We used our stock for soup (recipe for those coming next week) and it made a huge difference. The soup actually tasted of something. The flavour was in every mouthful. Let's be honest, soup is just stuff in water. I plan on making that water as tasty as possible from now on. I'm not sure I'll ever go back to stock cubes now.

This recipes is pretty simple, and it doesn't require very much tending to at all. Just leave it bubbling away on the hob and wait for your house to start smelling like one of those country houses you see on adverts.

You'll need:
  • A chicken carcass from your roast dinner.
  • Two carrots.
  • One large onion.
  • For sticks of celery.
  • Handful of peppercorns.
  • Six cloves of garlic.
  • Two bay leaves.
Make it!

Chop all of the veg and put in a pan with the chicken carcass. Cover with water and bring to the boil. Leave to simmer for two hours. Every so often, you'll need to skim off the foam that rises to the top of the pan. When you're done, strain the broth a couple of times and leave to cool. Put in the firdge, and then strain once more before using.

If you've got any left over, it's perfect for freezing. Then you'll have fresh stock whenever you need it.

Flickr image from caspermoller's photostream.


  1. you can also reduce it right down and freeze in ice-cube trays .... then pop one in whatever savouries you're cooking

  2. don't forget to pick off all the tasty chickeny bits to put them in your soup before you boil it up!

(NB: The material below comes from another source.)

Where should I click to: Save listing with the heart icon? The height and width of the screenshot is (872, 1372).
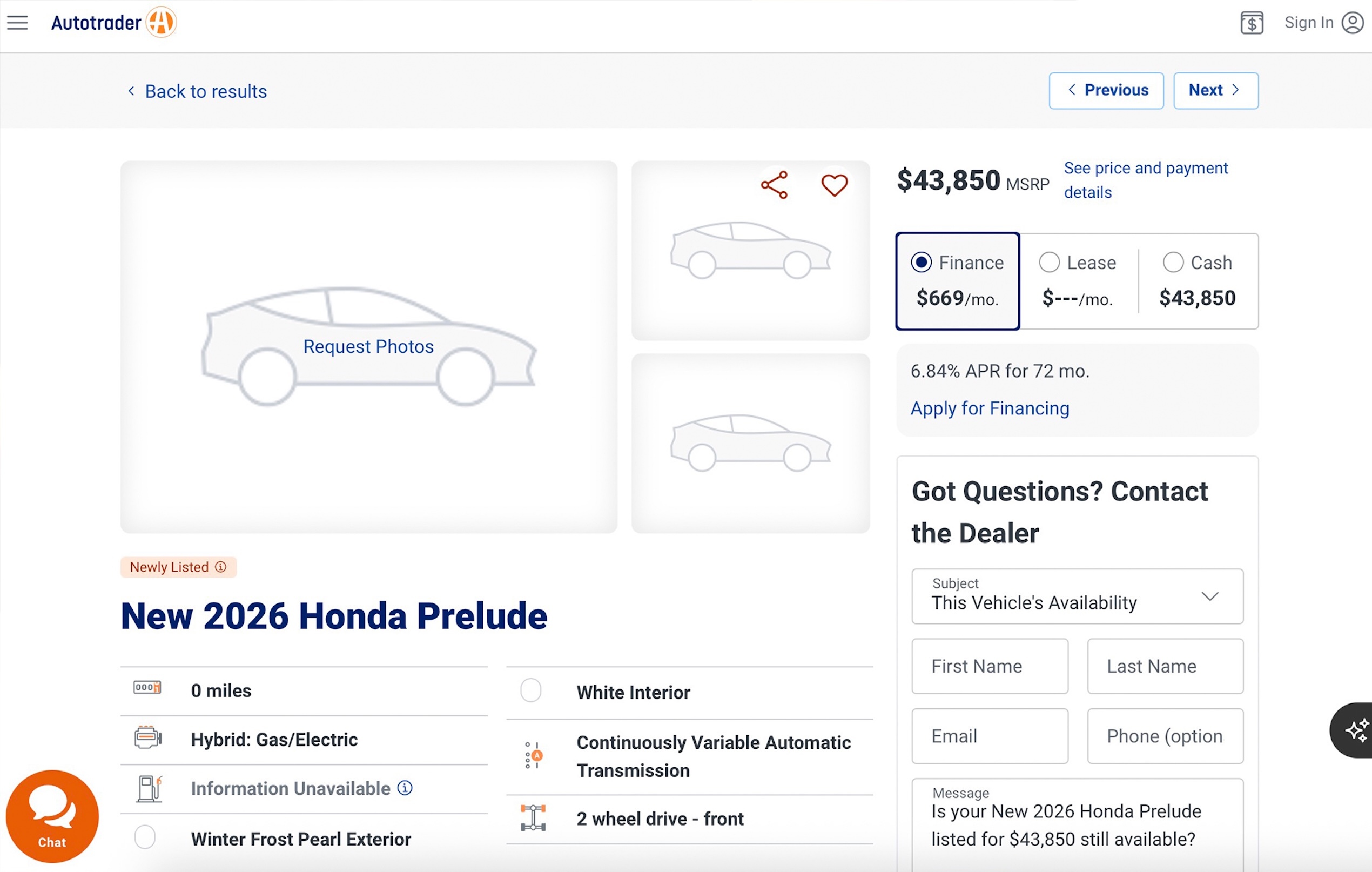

  3. Oooh thanks for this, funnily enough I've been musing over home-made stock recently. How do you know how much to use in a recipe where you would have once used 1 shop bought cube? Is it like anonymous says -you put it in ice cube trays, so does one frozen cube equal one shop cube? Or is the frozen more potent...or am I over-complicating things for my small walnut brain?!

  4. Zoe, if you reduce it right down, you'll get a strong stock suitable for ice cubes. The longer you cook it, the stronger it'll get and the more reduced it'll become. We split ours in two and froze half (poured into a freezer bag). That was the perfect amount for making a lot of soup.

    If anyone knows more about stock, feel free to give us more tips!

  5. If you want to make a dark chicken stock, leave the skins on the onions and roast the carcass and veg on 180c for 30-40 until coloured. Then chuck it all in pan with a smidge of tomato puree and carry on as normal. Leave to simmer for 4-6hours, topping up the water if you need to. Don't stir and make sure you skim it and you'll have a really lovely amber coloured stock with bags and bags of flavour, and I think it's a bit more useful.

    I don't know a lot of recipes that ask for a stock cube, they normally specify an amount. But I tend to leave some stock as plain stock, reduce some by half (to a demi-glace), and then really reduce a bit of stock to a real glaze to freeze in ice-cubes, for when I want a hit of flavour without the liquid.

    Hope that helps, making stock is one of my favourite culinary things to do - properly good stock is an art form that should be revered as much as Rob Ryan's cutouts!